Extracted material.

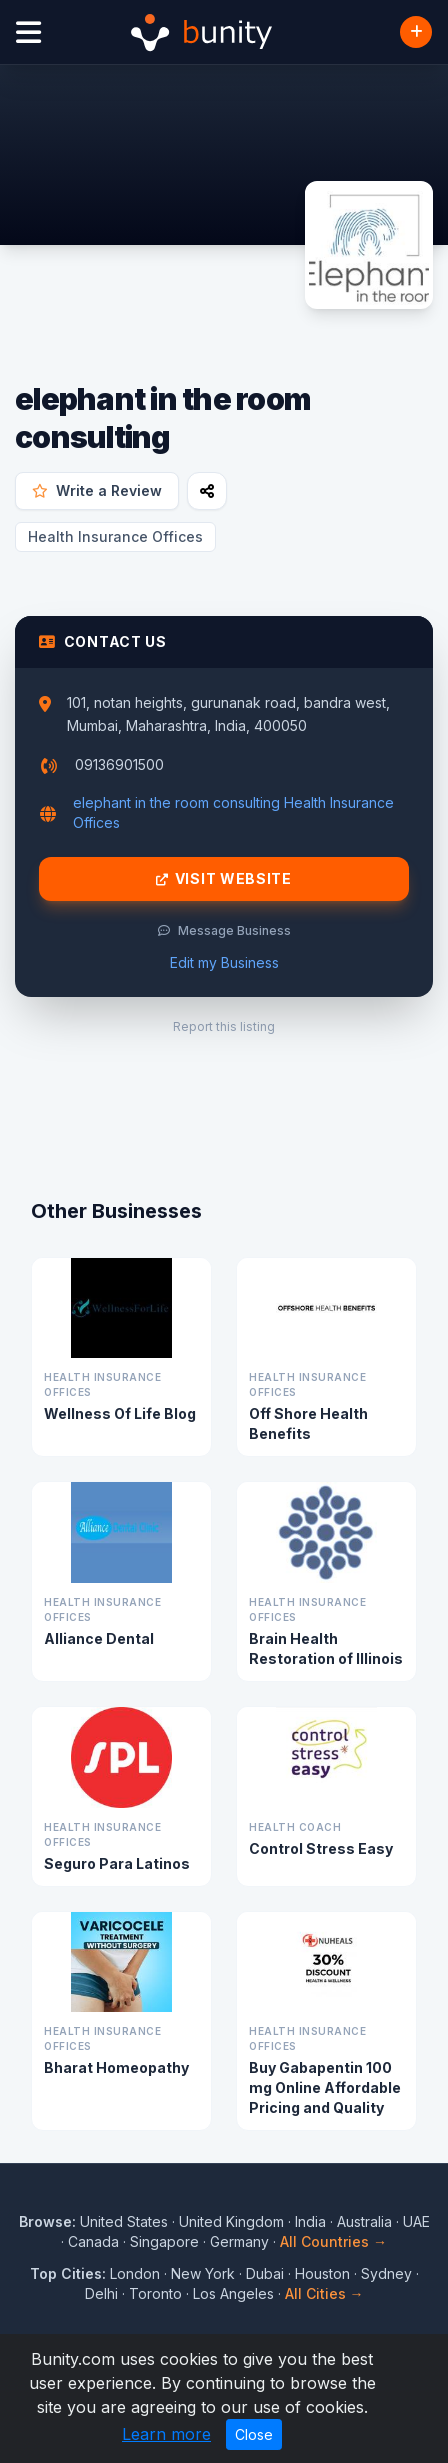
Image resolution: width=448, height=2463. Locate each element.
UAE (416, 2221)
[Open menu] (28, 32)
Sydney (386, 2273)
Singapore (164, 2241)
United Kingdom (231, 2221)
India (310, 2221)
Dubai (265, 2273)
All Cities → (324, 2293)
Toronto (155, 2293)
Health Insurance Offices (115, 536)
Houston (322, 2273)
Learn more (166, 2434)
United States (124, 2221)
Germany (239, 2241)
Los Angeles (233, 2293)
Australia (364, 2221)
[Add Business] (416, 32)
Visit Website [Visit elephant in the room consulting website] (224, 879)
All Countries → (333, 2241)
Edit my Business (224, 962)
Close (254, 2434)
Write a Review (97, 490)
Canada (93, 2241)
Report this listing (224, 1026)
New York (203, 2273)
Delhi (101, 2293)
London (135, 2273)
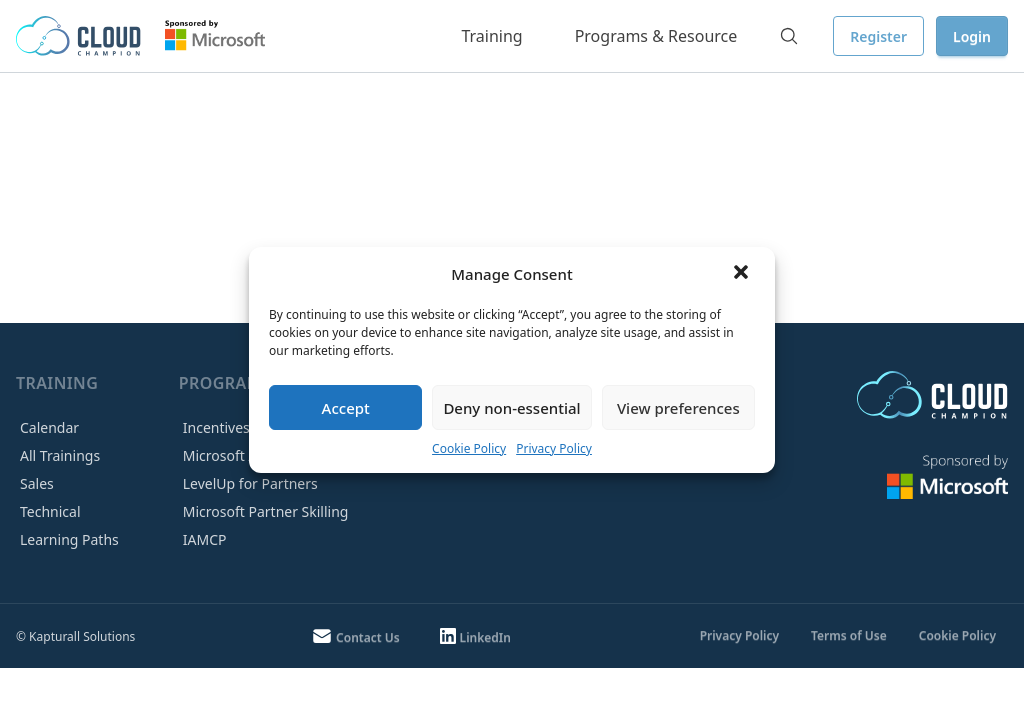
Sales (37, 483)
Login (972, 36)
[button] (743, 274)
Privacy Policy (554, 448)
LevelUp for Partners (250, 483)
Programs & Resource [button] (656, 36)
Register (878, 36)
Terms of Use (849, 635)
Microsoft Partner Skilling (266, 511)
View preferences (678, 408)
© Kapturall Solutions (75, 636)
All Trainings (60, 455)
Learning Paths (69, 539)
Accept (346, 408)
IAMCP (205, 539)
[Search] (789, 36)
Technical (50, 511)
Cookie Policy (469, 448)
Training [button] (491, 36)
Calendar (49, 427)
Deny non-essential (511, 408)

AIM OF THE EXERCISE.
Present the material above as a Markdown table with the columns Row and Line, numbering each row, skipping blank lines, and leaving out the pictures.

EXERCISE RESULT.
| Row | Line |
|---|---|
| 1 | Image resolution: width=448, height=2463. Locate each element. |
| 2 | UAE (416, 2221) |
| 3 | [Open menu] (28, 32) |
| 4 | Sydney (386, 2273) |
| 5 | Singapore (164, 2241) |
| 6 | United Kingdom (231, 2221) |
| 7 | India (310, 2221) |
| 8 | Dubai (265, 2273) |
| 9 | All Cities → (324, 2293) |
| 10 | Toronto (155, 2293) |
| 11 | Health Insurance Offices (115, 536) |
| 12 | Houston (322, 2273) |
| 13 | Learn more (166, 2434) |
| 14 | United States (124, 2221) |
| 15 | Germany (239, 2241) |
| 16 | Los Angeles (233, 2293) |
| 17 | Australia (364, 2221) |
| 18 | [Add Business] (416, 32) |
| 19 | Visit Website [Visit elephant in the room consulting website] (224, 879) |
| 20 | All Countries → (333, 2241) |
| 21 | Edit my Business (224, 962) |
| 22 | Close (254, 2434) |
| 23 | Write a Review (97, 490) |
| 24 | Canada (93, 2241) |
| 25 | Report this listing (224, 1026) |
| 26 | New York (203, 2273) |
| 27 | Delhi (101, 2293) |
| 28 | London (135, 2273) |
| 29 | Sales (37, 483) |
| 30 | Login (972, 36) |
| 31 | [button] (743, 274) |
| 32 | Privacy Policy (554, 448) |
| 33 | LevelUp for Partners (250, 483) |
| 34 | Programs & Resource [button] (656, 36) |
| 35 | Register (878, 36) |
| 36 | Terms of Use (849, 635) |
| 37 | Microsoft Partner Skilling (266, 511) |
| 38 | View preferences (678, 408) |
| 39 | © Kapturall Solutions (75, 636) |
| 40 | All Trainings (60, 455) |
| 41 | Learning Paths (69, 539) |
| 42 | Accept (346, 408) |
| 43 | IAMCP (205, 539) |
| 44 | [Search] (789, 36) |
| 45 | Technical (50, 511) |
| 46 | Cookie Policy (469, 448) |
| 47 | Training [button] (491, 36) |
| 48 | Calendar (49, 427) |
| 49 | Deny non-essential (511, 408) |